Fix it: Audit every init container’s requests. If the init job runs in 10 seconds and only needs 100m and 128 MiB, request that. Move heavy one-time setup work out of init containers entirely, into a Job or a build-time step.
NotReady and uninitialized nodes
A NotReady node is a virtual machine that is running, billable, and useless. The control plane will not schedule pods onto it. The cloud provider will not stop charging.
Common causes:
- Kubelet failed to register, often a network or certificate issue
- CNI plugin crashed during startup
- Disk pressure or PID pressure on the node
- Karpenter or Cluster Autoscaler provisioned a node that never finished bootstrapping
Fix it: Treat NotReady for more than 10 minutes as a hard incident, not a transient condition. Auto-terminate stuck nodes and let the autoscaler replace them. Track the metric: nodes in NotReady * node hourly cost = your daily waste rate. For most clusters running on EKS, AKS, or GKE, this single fix recovers two to five percent of monthly compute spend.
Idle and over-allocated GPUs
This category did not exist in the 2024 version of this article. It is now the largest source of waste in any cluster running AI inference or training.
GPUs are scheduled whole by default. A pod that requests nvidia.com/gpu: 1 gets the entire device, even if it only uses 8 GiB of a 40 GiB A100. Inference workloads with bursty traffic can sit at single-digit utilization for hours and still hold the full GPU.
The waste compounds in three ways:
- Reserved-but-idle. A pod warm-loaded with a model but not serving requests still holds the GPU.
- Fractional underuse. A small model on a large GPU never touches most of the SMs or memory.
- Replica over-provisioning. Teams keep extra replicas warm to avoid cold-start latency, doubling or tripling GPU spend.
Fix it:
- Use GPU sharing strategies: NVIDIA MPS for compute-bound inference, MIG for hard isolation, time-slicing for development workloads.
- Right-size GPU memory and compute requests against real usage, not allocation defaults.
- For inference with variable traffic, scale replicas based on request volume, not CPU. KEDA handles this well with HTTP or queue triggers.
- Treat GPU rightsizing as a continuous operation, not a one-time tuning exercise. Model behavior changes with traffic patterns.
- Reducing Kubernetes resource waste: next steps
- The eight categories above account for the majority of hidden waste in production clusters. The pattern is consistent: defaults are wrong, static fixes decay, and the tooling to find waste is not the same as the tooling to fix it.

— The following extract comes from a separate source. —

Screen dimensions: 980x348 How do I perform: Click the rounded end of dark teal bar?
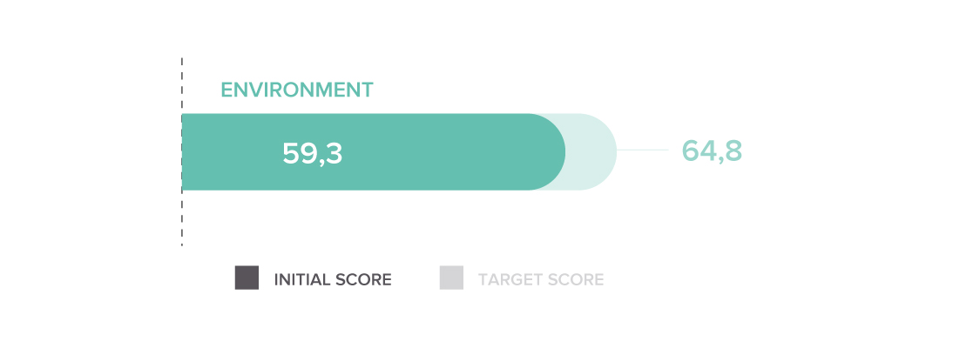point(550,151)
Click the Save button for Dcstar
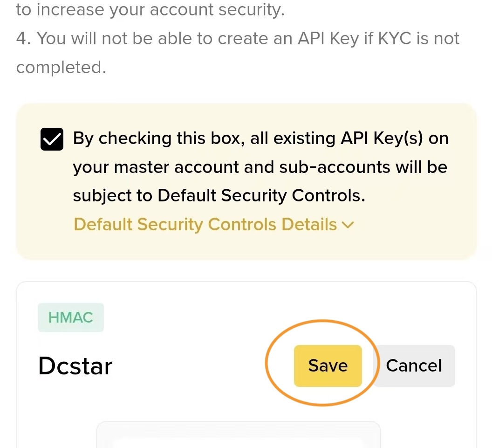 coord(328,365)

- ScaleOps automates continuous pod and GPU rightsizing across CPU, memory, and replicas in real time, based on actual workload behavior. It manages requests without restarts, integrates with HPA, KEDA, and Karpenter, and surfaces waste across every cluster in a single view.
- See how ScaleOps works on a live cluster or book a demo with our team.

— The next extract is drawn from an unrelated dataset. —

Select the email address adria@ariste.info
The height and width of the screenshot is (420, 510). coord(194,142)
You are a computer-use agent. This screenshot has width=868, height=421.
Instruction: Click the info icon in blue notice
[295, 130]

Frequently Asked Questions
What happens to cluster resources when pods are stuck in ImagePullBackOff?
The pods reserve their full CPU and memory requests in the scheduler’s accounting, even though they run no workloads. That capacity is unavailable to healthy pods until the image pull issue is fixed or the pod is deleted.
How do oversized sidecar containers waste Kubernetes resources?
Sidecars with inflated requests claim more CPU and memory than they actually use. This reduces the number of pods the scheduler can place per node and triggers unnecessary scale-up events from the Cluster Autoscaler or Karpenter.
Do NotReady nodes still cost money?
Yes. Cloud providers charge for the underlying VM regardless of whether the kubelet has registered with the control plane. A NotReady node provides zero schedulable capacity and full hourly cost.
Why are init containers a hidden source of resource waste?
The Kubernetes scheduler places pods based on the maximum request across every container in the spec, including init containers. An init container that requests far more than the steady-state app forces the scheduler to find a node sized for the init job, not the workload.
What metrics reveal hidden Kubernetes resource waste?
The gap between requests and actual usage from metrics-server, the count of pods in non-running states over time, NotReady node-hours, and GPU utilization percentile distributions. None of these show up in a default Grafana dashboard.